Data for analysis below:
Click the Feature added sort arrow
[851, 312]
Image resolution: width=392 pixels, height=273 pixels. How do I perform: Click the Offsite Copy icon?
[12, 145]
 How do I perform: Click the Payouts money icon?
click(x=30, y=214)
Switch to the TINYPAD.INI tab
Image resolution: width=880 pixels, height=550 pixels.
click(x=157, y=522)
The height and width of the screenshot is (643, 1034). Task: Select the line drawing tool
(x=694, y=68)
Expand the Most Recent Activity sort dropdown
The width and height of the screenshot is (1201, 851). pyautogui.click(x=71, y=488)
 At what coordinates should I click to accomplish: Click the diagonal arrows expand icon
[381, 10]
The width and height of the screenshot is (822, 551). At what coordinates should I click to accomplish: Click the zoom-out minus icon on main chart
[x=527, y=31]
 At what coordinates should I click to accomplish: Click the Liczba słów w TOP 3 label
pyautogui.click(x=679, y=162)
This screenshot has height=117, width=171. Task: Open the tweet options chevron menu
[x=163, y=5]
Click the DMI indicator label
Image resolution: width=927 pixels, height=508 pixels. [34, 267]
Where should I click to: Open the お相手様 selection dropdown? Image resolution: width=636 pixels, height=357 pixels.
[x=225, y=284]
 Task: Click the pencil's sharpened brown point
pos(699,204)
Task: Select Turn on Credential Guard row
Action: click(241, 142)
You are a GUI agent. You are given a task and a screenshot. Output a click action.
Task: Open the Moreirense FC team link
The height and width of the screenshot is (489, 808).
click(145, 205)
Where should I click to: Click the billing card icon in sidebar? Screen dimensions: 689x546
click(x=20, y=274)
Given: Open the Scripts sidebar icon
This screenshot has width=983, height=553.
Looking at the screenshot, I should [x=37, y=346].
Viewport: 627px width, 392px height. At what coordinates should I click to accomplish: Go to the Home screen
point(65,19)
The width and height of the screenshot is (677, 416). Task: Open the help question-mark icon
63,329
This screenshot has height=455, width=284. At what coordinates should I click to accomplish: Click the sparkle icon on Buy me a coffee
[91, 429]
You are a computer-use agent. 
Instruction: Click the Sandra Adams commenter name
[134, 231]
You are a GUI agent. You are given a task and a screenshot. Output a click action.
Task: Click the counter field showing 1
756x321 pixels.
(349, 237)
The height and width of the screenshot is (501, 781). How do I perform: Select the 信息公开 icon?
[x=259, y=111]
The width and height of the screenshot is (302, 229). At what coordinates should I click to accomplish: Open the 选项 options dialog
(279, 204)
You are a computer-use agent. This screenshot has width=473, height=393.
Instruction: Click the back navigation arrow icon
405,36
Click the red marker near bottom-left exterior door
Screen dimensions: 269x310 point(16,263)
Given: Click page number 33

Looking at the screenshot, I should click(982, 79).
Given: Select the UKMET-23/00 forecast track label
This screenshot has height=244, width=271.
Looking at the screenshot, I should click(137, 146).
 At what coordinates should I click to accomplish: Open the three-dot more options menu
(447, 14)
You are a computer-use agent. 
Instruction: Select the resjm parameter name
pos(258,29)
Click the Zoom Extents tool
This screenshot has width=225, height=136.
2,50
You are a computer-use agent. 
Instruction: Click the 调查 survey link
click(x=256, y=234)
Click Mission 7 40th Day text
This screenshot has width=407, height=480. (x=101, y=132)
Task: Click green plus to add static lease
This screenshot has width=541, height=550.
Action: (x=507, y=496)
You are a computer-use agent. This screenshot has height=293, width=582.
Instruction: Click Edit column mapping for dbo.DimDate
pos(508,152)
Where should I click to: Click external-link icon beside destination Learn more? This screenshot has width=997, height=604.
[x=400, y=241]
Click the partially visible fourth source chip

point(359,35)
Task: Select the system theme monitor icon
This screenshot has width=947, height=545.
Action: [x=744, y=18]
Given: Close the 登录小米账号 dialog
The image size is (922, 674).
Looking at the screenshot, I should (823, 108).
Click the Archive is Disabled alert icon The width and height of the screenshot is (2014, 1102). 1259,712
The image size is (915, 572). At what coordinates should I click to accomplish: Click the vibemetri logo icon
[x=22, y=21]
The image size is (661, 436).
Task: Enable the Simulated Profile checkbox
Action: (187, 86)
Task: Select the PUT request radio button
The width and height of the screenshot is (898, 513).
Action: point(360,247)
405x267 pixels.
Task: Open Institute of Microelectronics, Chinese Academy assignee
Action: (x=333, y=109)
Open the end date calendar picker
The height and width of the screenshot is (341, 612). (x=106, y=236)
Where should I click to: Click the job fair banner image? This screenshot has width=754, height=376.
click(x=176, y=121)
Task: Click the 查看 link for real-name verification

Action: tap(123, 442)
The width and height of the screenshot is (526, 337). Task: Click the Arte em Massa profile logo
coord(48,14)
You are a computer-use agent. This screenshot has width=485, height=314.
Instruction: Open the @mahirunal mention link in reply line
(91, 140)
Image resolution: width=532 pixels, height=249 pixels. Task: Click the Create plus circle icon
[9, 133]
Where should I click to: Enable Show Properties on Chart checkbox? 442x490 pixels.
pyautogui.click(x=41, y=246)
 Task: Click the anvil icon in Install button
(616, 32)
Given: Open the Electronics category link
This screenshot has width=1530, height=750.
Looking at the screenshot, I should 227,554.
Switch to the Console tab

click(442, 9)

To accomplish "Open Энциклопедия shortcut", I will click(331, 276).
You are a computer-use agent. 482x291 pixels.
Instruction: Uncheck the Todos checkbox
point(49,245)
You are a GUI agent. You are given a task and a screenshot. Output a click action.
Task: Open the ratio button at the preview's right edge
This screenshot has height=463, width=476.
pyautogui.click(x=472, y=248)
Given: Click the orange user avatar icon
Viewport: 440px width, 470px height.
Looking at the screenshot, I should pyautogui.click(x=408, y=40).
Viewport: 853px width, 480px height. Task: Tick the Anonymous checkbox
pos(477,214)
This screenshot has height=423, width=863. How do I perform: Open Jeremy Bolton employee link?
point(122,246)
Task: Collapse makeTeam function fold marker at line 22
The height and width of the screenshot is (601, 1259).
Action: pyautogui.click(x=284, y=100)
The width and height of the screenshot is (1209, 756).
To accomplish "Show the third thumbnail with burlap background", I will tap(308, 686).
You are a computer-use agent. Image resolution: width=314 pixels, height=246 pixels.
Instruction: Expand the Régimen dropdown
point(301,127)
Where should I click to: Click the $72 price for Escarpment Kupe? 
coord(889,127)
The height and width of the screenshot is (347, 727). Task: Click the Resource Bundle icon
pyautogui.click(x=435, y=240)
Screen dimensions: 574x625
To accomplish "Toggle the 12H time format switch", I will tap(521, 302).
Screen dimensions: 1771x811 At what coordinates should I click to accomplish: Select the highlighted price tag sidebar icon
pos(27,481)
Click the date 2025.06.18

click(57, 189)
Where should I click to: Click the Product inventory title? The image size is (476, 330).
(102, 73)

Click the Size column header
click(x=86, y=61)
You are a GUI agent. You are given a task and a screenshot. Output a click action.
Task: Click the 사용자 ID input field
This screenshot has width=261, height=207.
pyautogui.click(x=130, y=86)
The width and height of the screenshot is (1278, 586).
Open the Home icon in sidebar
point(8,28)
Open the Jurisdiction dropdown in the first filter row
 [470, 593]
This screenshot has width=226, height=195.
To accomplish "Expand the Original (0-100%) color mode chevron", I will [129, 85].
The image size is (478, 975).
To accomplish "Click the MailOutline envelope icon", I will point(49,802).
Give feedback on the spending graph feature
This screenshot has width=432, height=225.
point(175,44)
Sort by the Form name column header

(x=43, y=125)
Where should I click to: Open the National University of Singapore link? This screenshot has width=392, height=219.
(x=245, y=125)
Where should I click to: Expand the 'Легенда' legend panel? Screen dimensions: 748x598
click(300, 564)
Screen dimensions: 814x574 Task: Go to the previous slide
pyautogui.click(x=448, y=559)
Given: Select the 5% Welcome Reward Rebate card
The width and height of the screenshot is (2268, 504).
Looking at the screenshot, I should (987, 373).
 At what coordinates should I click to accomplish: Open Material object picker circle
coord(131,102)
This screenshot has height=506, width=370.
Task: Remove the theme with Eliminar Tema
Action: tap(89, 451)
End of Data for analysis.
» Prompt
All that is needed is the exact run of lines above from the line containing "Open the Jurisdiction" through the line containing "The image size is (478, 975).", both of them included.

» The answer
Open the Jurisdiction dropdown in the first filter row
 [470, 593]
This screenshot has width=226, height=195.
To accomplish "Expand the Original (0-100%) color mode chevron", I will [129, 85].
The image size is (478, 975).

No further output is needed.